Helms: Yes. That’s the opposite of what happens with software designed to form relationships between data sets, or to characterize people based on behavioral patterns, consumption habits, and so on, right? And without the sense of agency and connection—without the understanding that each comes from the other—I’m afraid we’ll continue down the path of mass psychosis.


Adam Helms
Untitled Rorschach, 2021
Oil and inkjet on paper
11.75 x 8.25 inches  (29.8 x 21 cm)

Detail: Adam Helms, Untitled Rorschach, 2021


Adam Helms (born 1974); is a contemporary artist who lives and works in Berlin, Germany and Tucson, Arizona. His work encompasses drawing, printmaking, sculpture, assemblage, and archival research, often having to do with the iconography of marginalized social and political groups and the American frontier. Helms’s work has been exhibited at the New Museum of Contemporary Art (New York), MoMA PS1 (New York), the Solomon R. Guggenheim Museum (New York), Walker Art Center (Minneapolis), and the Museum of Contemporary Art Denver (Denver).
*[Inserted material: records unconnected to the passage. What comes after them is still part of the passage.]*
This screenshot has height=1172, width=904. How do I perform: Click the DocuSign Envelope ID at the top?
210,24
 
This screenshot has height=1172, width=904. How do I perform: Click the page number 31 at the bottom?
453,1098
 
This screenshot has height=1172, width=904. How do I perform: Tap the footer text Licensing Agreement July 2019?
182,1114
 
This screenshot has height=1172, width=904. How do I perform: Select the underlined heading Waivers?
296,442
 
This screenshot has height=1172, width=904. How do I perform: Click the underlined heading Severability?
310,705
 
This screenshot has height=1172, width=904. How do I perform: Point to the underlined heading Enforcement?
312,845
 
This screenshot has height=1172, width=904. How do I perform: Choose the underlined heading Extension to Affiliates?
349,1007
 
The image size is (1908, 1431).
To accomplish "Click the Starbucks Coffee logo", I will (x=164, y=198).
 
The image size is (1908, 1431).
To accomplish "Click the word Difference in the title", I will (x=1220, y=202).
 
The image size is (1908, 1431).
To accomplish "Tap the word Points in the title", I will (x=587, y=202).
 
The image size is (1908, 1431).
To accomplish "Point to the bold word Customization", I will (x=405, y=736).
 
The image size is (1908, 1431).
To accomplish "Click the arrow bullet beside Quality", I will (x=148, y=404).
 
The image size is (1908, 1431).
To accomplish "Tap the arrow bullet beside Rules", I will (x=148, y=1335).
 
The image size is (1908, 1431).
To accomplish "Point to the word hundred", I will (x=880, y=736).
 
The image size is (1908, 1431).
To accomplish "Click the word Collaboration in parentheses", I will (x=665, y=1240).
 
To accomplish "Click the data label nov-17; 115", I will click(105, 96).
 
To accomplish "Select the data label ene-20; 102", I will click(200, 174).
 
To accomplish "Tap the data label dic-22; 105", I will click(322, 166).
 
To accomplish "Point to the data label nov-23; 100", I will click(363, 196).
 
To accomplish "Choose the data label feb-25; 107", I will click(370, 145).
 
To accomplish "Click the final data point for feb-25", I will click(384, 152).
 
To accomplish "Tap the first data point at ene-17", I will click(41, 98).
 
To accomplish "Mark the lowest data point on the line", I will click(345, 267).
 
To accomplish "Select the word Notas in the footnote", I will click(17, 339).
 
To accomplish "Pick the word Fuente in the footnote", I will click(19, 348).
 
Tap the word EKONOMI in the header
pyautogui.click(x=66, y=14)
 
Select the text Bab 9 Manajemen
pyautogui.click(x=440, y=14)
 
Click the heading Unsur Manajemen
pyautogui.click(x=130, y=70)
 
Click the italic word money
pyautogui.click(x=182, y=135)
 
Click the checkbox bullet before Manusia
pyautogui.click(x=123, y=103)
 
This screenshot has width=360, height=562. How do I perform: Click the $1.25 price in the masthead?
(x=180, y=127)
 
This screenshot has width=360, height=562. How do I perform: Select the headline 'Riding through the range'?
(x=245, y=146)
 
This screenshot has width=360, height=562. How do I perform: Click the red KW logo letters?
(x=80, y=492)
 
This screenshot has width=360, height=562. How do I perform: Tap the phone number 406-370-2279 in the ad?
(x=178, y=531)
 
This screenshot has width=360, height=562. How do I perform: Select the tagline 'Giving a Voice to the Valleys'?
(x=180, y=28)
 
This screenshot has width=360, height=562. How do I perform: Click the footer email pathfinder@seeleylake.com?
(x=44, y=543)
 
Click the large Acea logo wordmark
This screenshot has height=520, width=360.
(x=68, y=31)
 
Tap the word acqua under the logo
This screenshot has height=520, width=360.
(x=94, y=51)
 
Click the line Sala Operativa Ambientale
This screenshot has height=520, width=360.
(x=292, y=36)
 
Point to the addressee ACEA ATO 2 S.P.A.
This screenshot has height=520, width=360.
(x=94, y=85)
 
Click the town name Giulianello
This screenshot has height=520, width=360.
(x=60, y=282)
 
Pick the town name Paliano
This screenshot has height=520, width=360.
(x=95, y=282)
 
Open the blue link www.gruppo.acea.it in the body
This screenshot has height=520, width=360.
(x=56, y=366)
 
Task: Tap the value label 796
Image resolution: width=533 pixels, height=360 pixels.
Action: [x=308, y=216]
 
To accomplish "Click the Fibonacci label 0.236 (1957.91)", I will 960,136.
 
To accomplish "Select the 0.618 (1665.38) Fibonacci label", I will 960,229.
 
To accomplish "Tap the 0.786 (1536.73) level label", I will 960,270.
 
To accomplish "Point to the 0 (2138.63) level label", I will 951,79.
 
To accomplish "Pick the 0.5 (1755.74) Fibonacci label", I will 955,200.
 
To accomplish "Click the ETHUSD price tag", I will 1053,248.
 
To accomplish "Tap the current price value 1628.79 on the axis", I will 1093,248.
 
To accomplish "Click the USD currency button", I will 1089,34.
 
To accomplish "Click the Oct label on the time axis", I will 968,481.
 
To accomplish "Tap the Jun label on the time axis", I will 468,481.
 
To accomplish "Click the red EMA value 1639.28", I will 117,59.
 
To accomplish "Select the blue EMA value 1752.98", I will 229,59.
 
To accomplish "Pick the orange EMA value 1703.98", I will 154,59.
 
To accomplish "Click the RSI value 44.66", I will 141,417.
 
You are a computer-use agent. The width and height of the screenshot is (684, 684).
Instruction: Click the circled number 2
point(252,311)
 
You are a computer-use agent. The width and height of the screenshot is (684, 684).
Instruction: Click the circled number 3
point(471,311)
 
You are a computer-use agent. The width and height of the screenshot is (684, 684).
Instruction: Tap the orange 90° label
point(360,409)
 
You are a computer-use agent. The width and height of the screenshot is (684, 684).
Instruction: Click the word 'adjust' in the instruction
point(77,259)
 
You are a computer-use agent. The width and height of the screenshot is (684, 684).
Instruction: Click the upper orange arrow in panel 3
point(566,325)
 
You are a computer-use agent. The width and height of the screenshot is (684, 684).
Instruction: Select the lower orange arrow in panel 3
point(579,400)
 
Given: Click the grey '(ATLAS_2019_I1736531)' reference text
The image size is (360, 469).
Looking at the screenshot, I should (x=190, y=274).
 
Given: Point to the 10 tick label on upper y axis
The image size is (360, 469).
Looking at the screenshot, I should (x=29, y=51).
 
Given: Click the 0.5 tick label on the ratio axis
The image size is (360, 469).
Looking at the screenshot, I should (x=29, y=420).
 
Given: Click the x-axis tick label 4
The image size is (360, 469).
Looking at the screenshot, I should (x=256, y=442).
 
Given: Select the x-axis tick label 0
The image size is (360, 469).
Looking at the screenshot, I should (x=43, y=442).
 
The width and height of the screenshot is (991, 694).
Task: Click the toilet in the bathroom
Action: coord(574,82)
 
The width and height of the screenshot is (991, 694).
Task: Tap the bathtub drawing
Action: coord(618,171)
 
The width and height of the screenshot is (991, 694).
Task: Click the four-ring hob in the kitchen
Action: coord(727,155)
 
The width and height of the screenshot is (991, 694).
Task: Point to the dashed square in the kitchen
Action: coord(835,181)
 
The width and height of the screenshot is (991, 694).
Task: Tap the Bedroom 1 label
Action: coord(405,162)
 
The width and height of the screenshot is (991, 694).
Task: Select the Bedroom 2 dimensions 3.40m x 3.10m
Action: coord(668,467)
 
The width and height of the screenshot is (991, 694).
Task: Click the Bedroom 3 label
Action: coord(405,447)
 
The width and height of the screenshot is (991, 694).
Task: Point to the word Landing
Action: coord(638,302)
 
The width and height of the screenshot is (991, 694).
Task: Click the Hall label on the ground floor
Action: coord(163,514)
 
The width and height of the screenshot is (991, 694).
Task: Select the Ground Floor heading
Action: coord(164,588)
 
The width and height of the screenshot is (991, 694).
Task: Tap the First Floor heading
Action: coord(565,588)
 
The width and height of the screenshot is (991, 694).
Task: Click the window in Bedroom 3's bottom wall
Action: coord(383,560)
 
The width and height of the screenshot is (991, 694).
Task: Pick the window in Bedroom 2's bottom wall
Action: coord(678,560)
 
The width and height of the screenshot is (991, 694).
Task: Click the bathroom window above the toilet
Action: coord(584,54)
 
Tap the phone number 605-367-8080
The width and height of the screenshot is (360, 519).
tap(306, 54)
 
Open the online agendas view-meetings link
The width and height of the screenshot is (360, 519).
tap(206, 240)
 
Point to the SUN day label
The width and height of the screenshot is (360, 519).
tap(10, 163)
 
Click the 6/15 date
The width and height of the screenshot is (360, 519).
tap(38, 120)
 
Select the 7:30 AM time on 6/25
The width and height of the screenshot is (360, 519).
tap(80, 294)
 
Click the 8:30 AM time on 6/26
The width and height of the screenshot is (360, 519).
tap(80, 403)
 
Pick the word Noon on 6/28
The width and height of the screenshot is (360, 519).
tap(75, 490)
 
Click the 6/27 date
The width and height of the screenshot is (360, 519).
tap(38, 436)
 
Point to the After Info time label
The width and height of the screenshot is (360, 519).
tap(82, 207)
Alexander Provan is a writer and editor who lives in New York City. He is the editor of the magazine Triple Canopy. His writing has appeared in the Nation, n+1, Art in America, Artforum, Frieze, and in several exhibition catalogues. His work as an individual and with Triple Canopy has been presented at the Istanbul Biennial, Whitney Biennial, Museum Tinguely (Basel), Bienal de Cuenca, Hessel Museum of Art (Annendale-on-Hudson, New York), New Museum (New York), RISD Museum (Providence), Hammer Museum (Los Angeles), Kunsthalle Wien (Vienna), and Museum of Contemporary Art Chicago. He is the recipient of a Creative Capital | Andy Warhol Foundation Arts Writers Grant and a fellowship from the Vera List Center for Art and Politics.